Не тут-то было. В нумерации домов не существовало решительно никакой системы. Дома были разбросаны в полном беспорядке, и я обошел целый квартал — вернее, нечто бесконечно длинное и весьма неопределенное, прежде чем нашел № 14-а, засунутый за № 23 в середине небольшой улочки, мощенной булыжником и освещавшейся газовым фонарем эпохи королевы Виктории. Правда, в газовый фонарь была ввинчена электрическая лампочка, но очень слабенькая, чтобы не нарушать иллюзии. Дверь дома была свежевыкрашена в бледно-желтый цвет, и медная дверная ручка начищена до блеска. Здесь уже пахло деньгами, и я это уловил. Я нажал кнопку звонка.
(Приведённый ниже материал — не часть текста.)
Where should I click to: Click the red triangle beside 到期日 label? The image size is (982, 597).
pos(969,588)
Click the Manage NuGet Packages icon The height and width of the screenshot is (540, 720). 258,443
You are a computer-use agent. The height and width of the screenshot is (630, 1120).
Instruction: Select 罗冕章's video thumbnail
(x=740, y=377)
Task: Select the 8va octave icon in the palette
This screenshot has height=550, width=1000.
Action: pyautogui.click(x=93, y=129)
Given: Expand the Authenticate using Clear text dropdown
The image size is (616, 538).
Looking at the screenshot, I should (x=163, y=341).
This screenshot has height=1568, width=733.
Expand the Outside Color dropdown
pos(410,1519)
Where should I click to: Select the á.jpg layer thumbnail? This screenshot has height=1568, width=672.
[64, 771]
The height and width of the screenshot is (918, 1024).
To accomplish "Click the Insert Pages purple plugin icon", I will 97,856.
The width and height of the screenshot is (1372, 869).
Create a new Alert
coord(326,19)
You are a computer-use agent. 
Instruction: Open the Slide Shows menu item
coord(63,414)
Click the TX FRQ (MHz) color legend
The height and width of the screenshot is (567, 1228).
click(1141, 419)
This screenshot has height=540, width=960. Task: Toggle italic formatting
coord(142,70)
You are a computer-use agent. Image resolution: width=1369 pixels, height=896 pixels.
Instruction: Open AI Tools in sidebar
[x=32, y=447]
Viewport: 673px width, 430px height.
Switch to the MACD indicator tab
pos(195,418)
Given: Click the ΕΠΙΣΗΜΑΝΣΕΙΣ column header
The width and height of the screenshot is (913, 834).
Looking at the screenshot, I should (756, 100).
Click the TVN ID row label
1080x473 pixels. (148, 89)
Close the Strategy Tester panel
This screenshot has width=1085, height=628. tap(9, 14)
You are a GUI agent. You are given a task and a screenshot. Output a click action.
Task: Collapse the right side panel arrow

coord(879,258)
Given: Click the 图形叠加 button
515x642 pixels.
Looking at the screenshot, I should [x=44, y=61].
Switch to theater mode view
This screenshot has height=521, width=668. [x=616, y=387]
Сказав, что молодой человек, отворивший мне дверь, был слегка навеселе, я бы покривил душой.
— Никого нет дома, — произнес он хрипло, пытаясь отодвинуть в сторону длинные черные космы, нависавшие на глаза.
— Джин Велфри здесь живет?
Молодой человек покачнулся и ухватился за стену, стараясь удержаться на ногах. Присмотревшись к нему внимательнее, я увидел, что он не так молод, как мне показалось сначала: вероятно, ему было далеко за тридцать, ближе к сорока.
Он хмуро поглядел на меня:
— Вы меня помните, приятель? Нет?
Я увидел дубовый сундук и на нем груду пальто. Я прибавил к ним свое. Я мог уже не спрашивать этого господина, здесь ли живет Джин: в рамках на стенах висели театральные афиши.
— В эту дверь? — спросил я его.
— Нет, не сюда, — сказал он, тяжело плюхаясь на дубовый сундук. — Вон та дверь, напротив, — это то, что вам нужно, приятель. Но только никого нет дома. Вот эти предметы, развешанные по стенам, дают вам представление обо всех спектаклях, в которых играли Джеки и Джин. Вон Джин слева, а Джеки справа. Ничего не забыто, видите: «Опера нищих», «Цимбарун», «Она раздевается, чтобы победить»; Ануйль, Кауорд, Новелло — вся компания. Но ни той, ни другой нет дома сегодня. — Он приподнялся и, ухватив меня за лацкан пиджака, пощупал его. — Хорошая материя, — сказал он. — Я уже где-то видел ее — или вас — раньше.
— Не помню, чтобы мы встречались, — сказал я, чувствуя, как моя антипатия к нему нарастает с бешеной силой.
— А я этого не сказал. Но я видел вас в Уорли. Я из Уорли.
— Как интересно, — сказал я. — Не сомневаюсь, что мы будем закадычными друзьями.
Я повернулся к нему спиной. В эту минуту дверь отворилась и вошла Джин. Она обняла меня за шею.
— А я думала, то вы заблудились, — сказала она. — Джефф успел уже прицепиться к вам?
Я пожал плечами.
— Он пьян, как видите. Сидит на мели, и это действует ему на нервы.
— Вы разбили мне сердце, — сказал я, обнял ее и прижался носом к ее шее. — Ого, «Диориссимо», — заметил я.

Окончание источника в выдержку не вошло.